I got sidetracked from the panels by getting some airline reservations………not to be used until May. It will be a nice trip when the time comes.
I did get back into the studio and various other energy taking endeavors yesterday. I pulled four of the group out and just painted. Looks an awful lot like some of my big paintings, only small. Actually, I started with three and then pulled in another one that wasn’t working with collage under a couple of layers of paint.
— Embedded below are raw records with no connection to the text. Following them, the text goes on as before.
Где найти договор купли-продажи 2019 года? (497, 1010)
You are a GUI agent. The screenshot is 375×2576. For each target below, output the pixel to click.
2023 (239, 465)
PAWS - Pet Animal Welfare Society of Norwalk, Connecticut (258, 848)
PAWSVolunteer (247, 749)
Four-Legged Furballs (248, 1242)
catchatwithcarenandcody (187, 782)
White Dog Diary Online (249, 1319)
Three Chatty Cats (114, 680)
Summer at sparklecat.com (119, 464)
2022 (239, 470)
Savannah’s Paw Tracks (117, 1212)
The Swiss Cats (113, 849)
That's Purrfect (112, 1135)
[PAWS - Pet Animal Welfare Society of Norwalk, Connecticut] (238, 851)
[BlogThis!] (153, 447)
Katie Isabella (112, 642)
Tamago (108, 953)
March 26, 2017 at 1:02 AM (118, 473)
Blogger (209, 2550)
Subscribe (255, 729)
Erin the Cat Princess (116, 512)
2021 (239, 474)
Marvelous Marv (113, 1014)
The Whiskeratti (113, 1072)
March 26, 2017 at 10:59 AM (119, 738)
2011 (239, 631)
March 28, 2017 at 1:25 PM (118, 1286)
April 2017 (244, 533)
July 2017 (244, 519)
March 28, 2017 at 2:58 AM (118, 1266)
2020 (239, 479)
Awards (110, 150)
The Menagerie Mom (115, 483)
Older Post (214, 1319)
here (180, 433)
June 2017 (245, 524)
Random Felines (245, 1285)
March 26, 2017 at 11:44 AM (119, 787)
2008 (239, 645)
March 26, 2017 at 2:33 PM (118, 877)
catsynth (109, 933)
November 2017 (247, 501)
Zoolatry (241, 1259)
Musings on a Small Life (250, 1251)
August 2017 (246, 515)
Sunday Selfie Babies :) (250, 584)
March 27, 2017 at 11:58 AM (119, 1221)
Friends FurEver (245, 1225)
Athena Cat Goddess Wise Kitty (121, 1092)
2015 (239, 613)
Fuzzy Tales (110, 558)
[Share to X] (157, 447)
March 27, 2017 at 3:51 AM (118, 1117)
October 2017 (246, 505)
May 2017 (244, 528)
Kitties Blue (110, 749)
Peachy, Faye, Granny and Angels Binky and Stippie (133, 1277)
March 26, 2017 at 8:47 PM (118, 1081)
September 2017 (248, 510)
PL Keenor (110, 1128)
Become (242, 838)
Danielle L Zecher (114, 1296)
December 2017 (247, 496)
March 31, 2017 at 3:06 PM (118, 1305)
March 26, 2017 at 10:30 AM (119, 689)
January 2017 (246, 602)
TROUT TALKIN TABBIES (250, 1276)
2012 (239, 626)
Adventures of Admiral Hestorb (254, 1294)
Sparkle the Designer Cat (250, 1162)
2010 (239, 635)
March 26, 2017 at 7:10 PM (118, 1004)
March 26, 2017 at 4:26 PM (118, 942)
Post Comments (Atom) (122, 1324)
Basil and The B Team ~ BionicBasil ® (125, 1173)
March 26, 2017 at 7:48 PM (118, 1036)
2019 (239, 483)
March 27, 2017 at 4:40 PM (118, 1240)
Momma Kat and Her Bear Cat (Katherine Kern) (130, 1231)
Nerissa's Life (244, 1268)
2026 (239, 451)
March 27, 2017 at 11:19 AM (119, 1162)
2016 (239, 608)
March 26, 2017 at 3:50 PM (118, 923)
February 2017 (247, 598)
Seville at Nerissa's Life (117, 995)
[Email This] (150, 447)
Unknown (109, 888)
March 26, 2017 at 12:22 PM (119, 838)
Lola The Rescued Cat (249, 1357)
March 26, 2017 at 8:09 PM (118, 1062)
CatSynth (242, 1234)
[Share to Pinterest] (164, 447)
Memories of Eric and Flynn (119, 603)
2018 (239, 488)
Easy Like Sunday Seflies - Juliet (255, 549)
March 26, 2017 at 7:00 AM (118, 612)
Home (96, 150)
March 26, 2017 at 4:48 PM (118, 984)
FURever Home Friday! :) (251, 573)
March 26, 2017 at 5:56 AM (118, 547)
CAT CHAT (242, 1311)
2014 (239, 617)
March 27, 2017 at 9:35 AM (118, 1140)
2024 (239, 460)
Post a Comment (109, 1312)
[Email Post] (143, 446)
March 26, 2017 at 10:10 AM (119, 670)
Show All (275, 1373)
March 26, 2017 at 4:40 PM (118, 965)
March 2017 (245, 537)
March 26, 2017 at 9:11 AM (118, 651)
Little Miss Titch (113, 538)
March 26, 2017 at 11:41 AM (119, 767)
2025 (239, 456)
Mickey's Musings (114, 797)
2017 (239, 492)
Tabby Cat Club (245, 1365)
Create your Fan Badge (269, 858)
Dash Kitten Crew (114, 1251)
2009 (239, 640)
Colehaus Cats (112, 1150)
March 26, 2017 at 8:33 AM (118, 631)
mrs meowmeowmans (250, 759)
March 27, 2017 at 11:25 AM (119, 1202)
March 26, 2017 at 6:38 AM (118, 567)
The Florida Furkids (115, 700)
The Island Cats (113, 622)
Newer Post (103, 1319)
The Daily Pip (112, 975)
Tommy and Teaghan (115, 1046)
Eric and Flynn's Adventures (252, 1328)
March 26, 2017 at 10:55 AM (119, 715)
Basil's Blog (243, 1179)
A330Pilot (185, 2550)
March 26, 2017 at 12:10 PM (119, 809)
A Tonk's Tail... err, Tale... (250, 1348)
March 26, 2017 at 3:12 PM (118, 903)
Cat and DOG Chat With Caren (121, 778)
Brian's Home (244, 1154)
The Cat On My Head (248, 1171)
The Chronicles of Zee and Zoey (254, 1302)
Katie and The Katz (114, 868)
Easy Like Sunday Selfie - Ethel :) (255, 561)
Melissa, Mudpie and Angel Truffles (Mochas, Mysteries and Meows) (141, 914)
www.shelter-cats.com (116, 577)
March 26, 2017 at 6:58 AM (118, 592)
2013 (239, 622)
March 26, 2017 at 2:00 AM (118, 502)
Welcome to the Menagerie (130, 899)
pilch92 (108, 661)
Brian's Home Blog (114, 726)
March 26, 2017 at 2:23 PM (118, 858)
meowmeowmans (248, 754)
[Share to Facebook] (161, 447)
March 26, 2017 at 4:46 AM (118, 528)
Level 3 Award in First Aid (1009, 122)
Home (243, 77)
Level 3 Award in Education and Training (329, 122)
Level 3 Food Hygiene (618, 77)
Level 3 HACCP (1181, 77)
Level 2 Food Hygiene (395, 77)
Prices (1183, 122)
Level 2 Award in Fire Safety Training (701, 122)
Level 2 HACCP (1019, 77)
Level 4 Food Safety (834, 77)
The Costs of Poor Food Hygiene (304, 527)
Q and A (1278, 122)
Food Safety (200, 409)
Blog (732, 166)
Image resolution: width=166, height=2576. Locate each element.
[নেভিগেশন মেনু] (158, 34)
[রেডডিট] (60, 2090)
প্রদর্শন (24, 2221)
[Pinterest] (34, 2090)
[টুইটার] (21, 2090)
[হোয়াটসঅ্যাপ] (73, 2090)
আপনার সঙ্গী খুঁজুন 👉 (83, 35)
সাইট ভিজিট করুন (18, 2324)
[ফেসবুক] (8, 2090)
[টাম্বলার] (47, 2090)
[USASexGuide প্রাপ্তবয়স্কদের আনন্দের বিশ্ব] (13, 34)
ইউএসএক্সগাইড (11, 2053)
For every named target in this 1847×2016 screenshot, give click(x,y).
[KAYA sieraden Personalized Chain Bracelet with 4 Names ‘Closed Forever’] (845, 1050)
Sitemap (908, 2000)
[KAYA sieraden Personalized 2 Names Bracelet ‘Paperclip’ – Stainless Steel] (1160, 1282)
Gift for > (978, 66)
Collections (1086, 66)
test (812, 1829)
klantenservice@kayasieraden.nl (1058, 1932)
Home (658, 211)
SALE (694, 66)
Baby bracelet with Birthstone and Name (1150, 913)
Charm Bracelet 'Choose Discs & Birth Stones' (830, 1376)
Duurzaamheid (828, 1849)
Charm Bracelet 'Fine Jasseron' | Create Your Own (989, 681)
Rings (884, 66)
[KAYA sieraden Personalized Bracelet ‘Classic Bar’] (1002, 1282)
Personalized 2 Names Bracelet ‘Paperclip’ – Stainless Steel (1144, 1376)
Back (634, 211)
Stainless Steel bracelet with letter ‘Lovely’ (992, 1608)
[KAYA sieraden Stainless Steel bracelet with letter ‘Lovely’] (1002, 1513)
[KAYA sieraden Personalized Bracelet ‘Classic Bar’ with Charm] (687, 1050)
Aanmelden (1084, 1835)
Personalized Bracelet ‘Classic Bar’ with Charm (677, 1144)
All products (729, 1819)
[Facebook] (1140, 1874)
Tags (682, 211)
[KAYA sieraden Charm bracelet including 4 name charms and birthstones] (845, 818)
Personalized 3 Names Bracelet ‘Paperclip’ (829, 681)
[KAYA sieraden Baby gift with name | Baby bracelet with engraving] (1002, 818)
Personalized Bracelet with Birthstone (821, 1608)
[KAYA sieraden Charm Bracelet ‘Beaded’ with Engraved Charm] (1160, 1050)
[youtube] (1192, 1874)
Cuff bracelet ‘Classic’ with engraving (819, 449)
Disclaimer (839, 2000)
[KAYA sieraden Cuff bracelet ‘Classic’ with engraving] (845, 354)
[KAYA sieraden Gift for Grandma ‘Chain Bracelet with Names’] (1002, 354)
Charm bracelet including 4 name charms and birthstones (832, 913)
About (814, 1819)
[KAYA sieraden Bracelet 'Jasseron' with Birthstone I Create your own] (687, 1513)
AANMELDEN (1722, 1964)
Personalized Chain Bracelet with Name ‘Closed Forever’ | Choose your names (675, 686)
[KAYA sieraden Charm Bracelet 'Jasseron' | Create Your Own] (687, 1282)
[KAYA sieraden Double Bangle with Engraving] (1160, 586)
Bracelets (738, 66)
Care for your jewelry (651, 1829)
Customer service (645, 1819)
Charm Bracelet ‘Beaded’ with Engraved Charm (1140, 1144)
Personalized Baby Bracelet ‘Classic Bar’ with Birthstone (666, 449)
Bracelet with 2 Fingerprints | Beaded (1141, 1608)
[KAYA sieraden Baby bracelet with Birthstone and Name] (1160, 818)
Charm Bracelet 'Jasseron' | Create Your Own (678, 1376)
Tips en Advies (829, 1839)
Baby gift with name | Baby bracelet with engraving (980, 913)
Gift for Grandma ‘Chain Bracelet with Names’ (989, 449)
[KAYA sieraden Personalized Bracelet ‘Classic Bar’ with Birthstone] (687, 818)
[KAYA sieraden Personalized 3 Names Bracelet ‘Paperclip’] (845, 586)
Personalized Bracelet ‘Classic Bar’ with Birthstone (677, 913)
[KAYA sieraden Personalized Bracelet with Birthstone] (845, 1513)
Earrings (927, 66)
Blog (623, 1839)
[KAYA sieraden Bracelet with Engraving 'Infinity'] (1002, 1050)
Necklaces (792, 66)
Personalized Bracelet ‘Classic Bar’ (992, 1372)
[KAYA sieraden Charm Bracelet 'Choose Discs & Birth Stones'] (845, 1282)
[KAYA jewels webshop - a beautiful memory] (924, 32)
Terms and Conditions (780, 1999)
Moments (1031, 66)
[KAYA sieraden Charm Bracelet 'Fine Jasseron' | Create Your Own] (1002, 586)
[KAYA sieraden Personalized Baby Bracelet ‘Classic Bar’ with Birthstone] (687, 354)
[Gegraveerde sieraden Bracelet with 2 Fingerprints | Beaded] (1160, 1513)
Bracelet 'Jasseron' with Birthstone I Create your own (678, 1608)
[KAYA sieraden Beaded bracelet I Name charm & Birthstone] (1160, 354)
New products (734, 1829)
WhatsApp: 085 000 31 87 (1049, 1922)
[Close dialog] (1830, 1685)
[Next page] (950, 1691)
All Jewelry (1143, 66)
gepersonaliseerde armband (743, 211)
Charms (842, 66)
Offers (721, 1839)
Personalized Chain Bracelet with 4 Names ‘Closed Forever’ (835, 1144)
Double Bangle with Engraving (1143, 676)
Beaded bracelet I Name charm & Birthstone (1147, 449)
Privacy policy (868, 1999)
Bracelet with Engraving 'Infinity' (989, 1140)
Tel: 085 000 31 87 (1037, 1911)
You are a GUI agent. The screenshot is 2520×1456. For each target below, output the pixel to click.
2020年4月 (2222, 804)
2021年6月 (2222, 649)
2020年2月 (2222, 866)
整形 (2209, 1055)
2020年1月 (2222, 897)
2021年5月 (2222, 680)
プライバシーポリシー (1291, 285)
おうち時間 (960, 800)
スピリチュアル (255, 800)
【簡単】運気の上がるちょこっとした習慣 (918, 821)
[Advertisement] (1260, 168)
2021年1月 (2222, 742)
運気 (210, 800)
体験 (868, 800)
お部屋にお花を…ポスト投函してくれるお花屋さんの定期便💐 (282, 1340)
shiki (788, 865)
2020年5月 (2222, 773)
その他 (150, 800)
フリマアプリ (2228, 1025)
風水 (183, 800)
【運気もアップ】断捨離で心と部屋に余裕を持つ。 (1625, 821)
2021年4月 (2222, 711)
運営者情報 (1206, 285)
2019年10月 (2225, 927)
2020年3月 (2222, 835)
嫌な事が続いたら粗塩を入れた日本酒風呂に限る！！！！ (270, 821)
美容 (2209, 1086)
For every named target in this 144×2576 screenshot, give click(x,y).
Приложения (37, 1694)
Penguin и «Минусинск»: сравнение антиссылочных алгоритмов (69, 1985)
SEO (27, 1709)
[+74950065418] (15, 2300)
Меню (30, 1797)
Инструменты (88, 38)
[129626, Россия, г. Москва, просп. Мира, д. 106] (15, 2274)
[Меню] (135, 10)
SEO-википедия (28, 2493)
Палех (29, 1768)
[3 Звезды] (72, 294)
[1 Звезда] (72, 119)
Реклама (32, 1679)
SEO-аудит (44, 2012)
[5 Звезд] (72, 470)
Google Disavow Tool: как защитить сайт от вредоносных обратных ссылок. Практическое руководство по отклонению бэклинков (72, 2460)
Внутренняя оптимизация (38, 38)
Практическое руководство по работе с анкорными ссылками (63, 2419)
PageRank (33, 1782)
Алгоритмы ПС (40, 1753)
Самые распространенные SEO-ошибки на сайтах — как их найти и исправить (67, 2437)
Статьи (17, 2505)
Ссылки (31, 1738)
Now I gotta ask myself why I’m beating myself up over painting all these little panels when they are taking so much time and will not bring in as much revenue as one big painting. Ask……well, of course, I didn’t know I was going to get blocked like this and not like a darn thing I was painting. I was expecting MORE and didn’t get it. If people who buy paintings only realized that (for me anyway) they can sometimes take more time and patience than large works, then maybe they would be willing to pay more for them.
My original idea was for them to be hung and sold as groups of four anyway. Although now I can say that the original idea was to have three painted ones and one turned with the shadowbox incorporating 3 d objects/collage. A purchaser could then arrange them to their heart’s content. That idea went down the tubes when none of them were working. With that out of my mind, I can now just go paint them in groups of however many works.
I have no idea how I will like them all or if anyone else will either when I’m done. I still haven’t done anything else to the two green/darkblue ones and have two other sets to work on next.
I was just set to put them all away and get out a big canvas but then worked on these instead.
A quote for the day……just after clicking around through some blogs, I came across this quote. How appropriate for me (without the top artist part)..as I’m asking myself this over and over the past couple of years…and I think it’s getting worse every year.
“It seems that I am considered a top artist and that doesn’t surprise me. But that doesn’t help me to make a new work. I go to work every time thinking, “What on earth am I going to do?” How will I make something that works?” – Robert Rauschenberg
The small panels I’ve been working on over and over sporadically just keep changing. I hesitate to post a picture as by the time anyone sees the image (and of course, just LOVES it)…….it may very well be painted over.
BUT………..here are two of them.
Waaaaa….. none of this painting stuff is going well AT ALL………..”Lay all your troubles down…..lay them down on me…. One more hand-me-down” ….that’s what my ipod is singing out. Don’t you love MatchBox Twenty?
Wish I could do that…just lay my troubles down….troubles with these %#1* panels that are not working for me. Maybe that’s what I should do ….say “these are not working, will never work”….then when it doesn’t matter, just put something down and put them away and get out a BIG canvas instead of killing myself on these little 12 x 12” panels. No, I’m determined…….sooner or later they have to shape up into something although it may be far removed from the vague idea I had in mind.
My new mantra needs to be “nothing in mind, nothing in mind………just do it”. Have fun, play…….yeah, sure! Well it IS fun, when it’s going well. Of course, then I beat myself up that maybe it went too easy and isn’t worth anything if it was that easy. I must remind myself right now that there are too many times when it isn’t working that way, easy that is.
I gotta face it, I’m basically not a “just have fun” person. Everything I start doing ends up being serious. Why is that?
Hummm…………now maybe I should get out some collage stuff. Maybe adding a little element here and there will strike a chord in me somewhere.